(L to R) Kathy Galvin, Paul Beyer, William Sherman, Lindsey Helper

The Tomtoberfest Elliewood Block Party kicked off Saturday with a design challenge. How might the space around The Corner and the old entrance gate of the University of Virginia be re-imagined as a plaza of arts and innovation?

The brainstorming session featured Charlottesville City Councilor Kathy Galvin and Iñaki Alday, the chair of the UVA Department of Architecture. They examined the space between The Corner’s railroad bridge and the entrance to the old Medical School.

Paul Beyer, co-founder of the Tom Tom Founders Festival, said he was intrigued by the opportunity to do something “immediately feasible” and with long-term implications.

“We are not talking about a lot of money initially,” Beyer said. “You could do some simple things like pouring two patios and eliminating some landscaping. That would transform this whole plaza.”

Beyer organized a day of live music, craft beers, dance and comedy centered on Elliewood Avenue. But the block party also took advantage of UVA’s new OpenGrounds facility, a forum designed to network students, faculty and community members.

Bill Sherman is the founding director of OpenGounds. He says the facility focuses on building cross-disciplinary connections at the university, and with outside partners, to collaborate on solutions to society’s problems.

Sherman’s immediate challenge, however, is the space outside his front door. It was the view of the bus stop and bushes that sparked his creative thinking with Beyer.

“How could we recover the idea of this building as the entrance to the University?” Sherman asked. “We could make it far more visible and identifiable to the university and Charlottesville. Art and multimedia presentations could be incorporated.”

Sherman suggested much could be accomplished by resurfacing the roadway through The Corner, and perhaps changing the schedule of vehicular use.

“It’s both interesting and tricky,” Sherman said about the cars on The Corner. “There are many places in the world where they don’t design around the car. If you design everything around the car then you are missing opportunities.”

Sherman suggestion was that cars could be allowed at certain hours and excluded at others when pedestrians would be able to take over the space.

“It might not be as extreme as the Downtown Mall,” Sherman said. “It could be more subtle by changing the ground surface and limiting the schedule for cars.”

Alday suggested vehicular traffic should be “rethought entirely” and the green spaces connected.

“This could be an amazing piazza, but today it’s an enormous area of [pavement] and temporary parking,” Alday said. “It should be rethought from Jefferson Park Avenue to the Lawn.”

“All the things that are not giving life to this place, we should find another place for them,” Alday said.

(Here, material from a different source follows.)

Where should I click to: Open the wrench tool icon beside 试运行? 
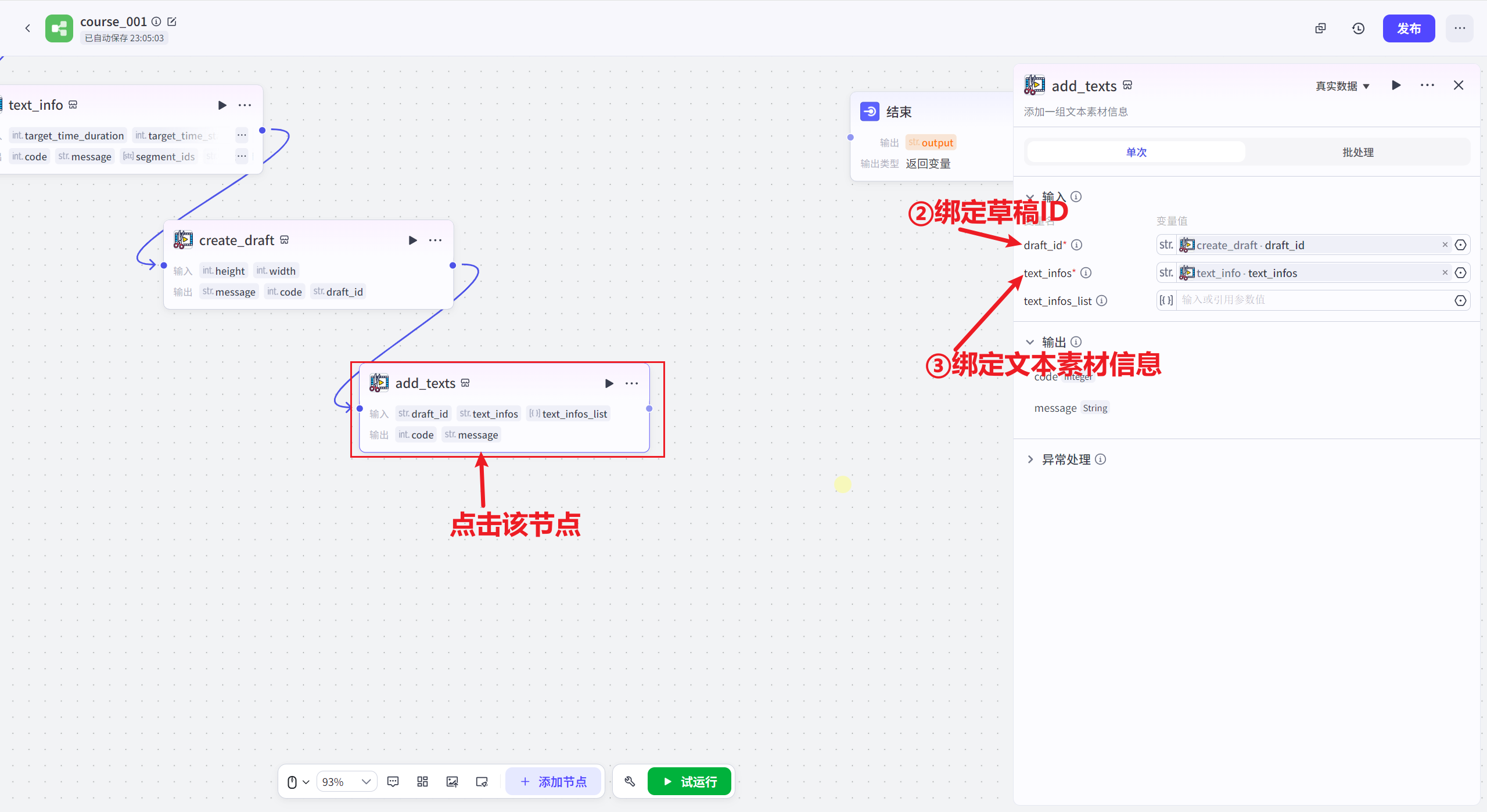(629, 781)
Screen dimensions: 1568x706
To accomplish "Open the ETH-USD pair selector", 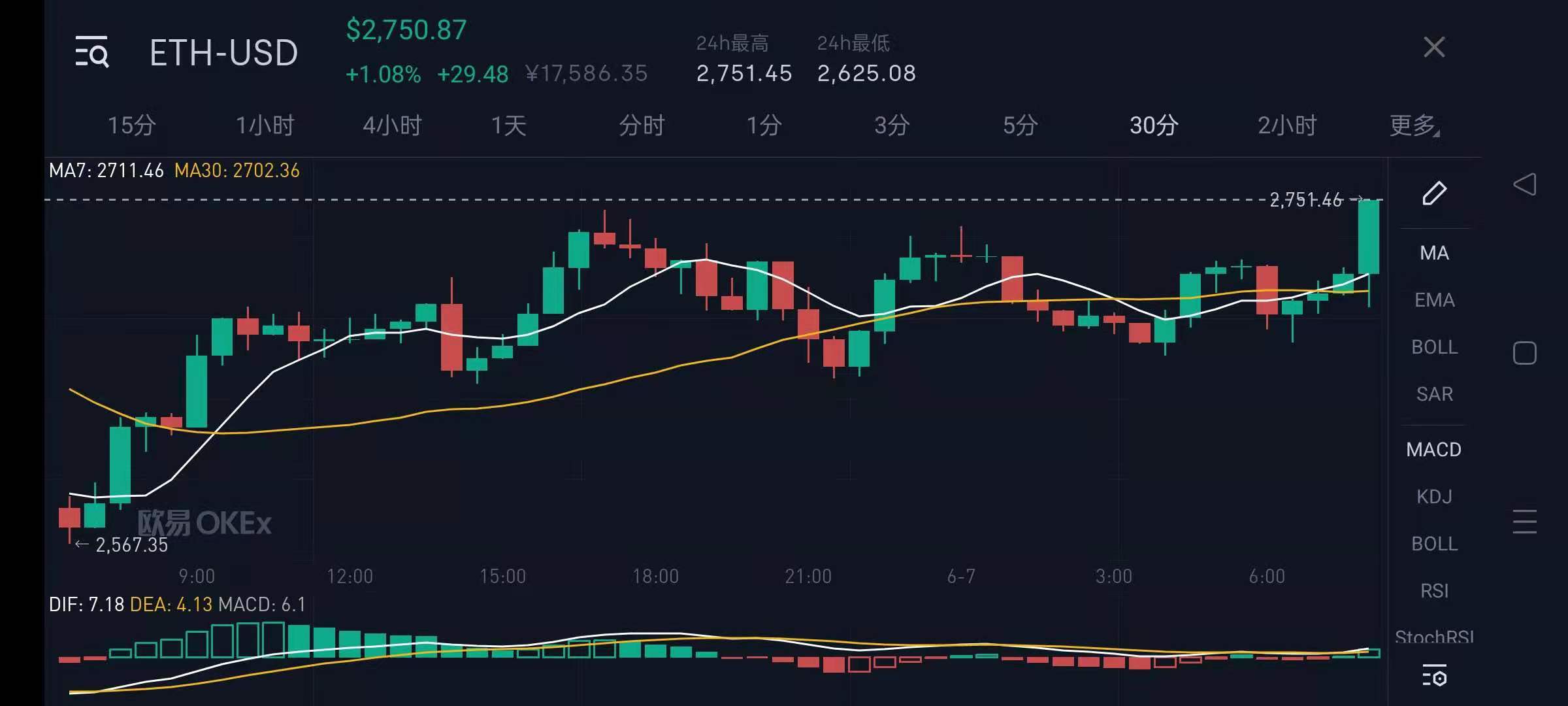I will coord(223,52).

Paul Collinge, the owner of nearby Heartwood Books, said he has seen plenty of vehicular challenges since his arrival in 1975.

“Whatever gets designed has to be functional and allow large trucks to be able to back up,” Collinge said about the approach to the low railroad bridge, which snags many trucks. “It happens every week that someone needs to turn around. Sometimes its inadvertent, and other times they are regular deliveries.”

Collinge also had some creative suggestions to share with the planners. He encouraged consideration of a playground around the George Rogers Clark statue on the other side of the railroad.

Included among Alday’s brainstorms was the use of the side of the railroad overpass as an outdoor movie screen. Sherman talked about projecting images from the top of his building to a screen above the White Spot.

With tables in OpenGrounds covered with photos of the area, one resident used the colored markers to creatively paint the University’s four coal storage towers, transforming one of the more challenging backdrops in the area.

Zhou Ding, a visiting industrial design student from China, posed a series of questions to OpenGrounds staff that quickly found their way onto the room’s continuous white boards.

“I like to begin with the questions,” Ding said. “What kind of experience do we want to create for people?”

“Sometimes we need to think about more than just the building,” Ding added. “We need to think about what people will do and feel in this space.”

There are no official planning efforts taking place yet by the City of Charlottesville or UVa. Beyer and Sherman both reiterated that some simple steps could start the transformation, and that some inspiration could be found close to home at Charlottesville’s own Downtown Mall.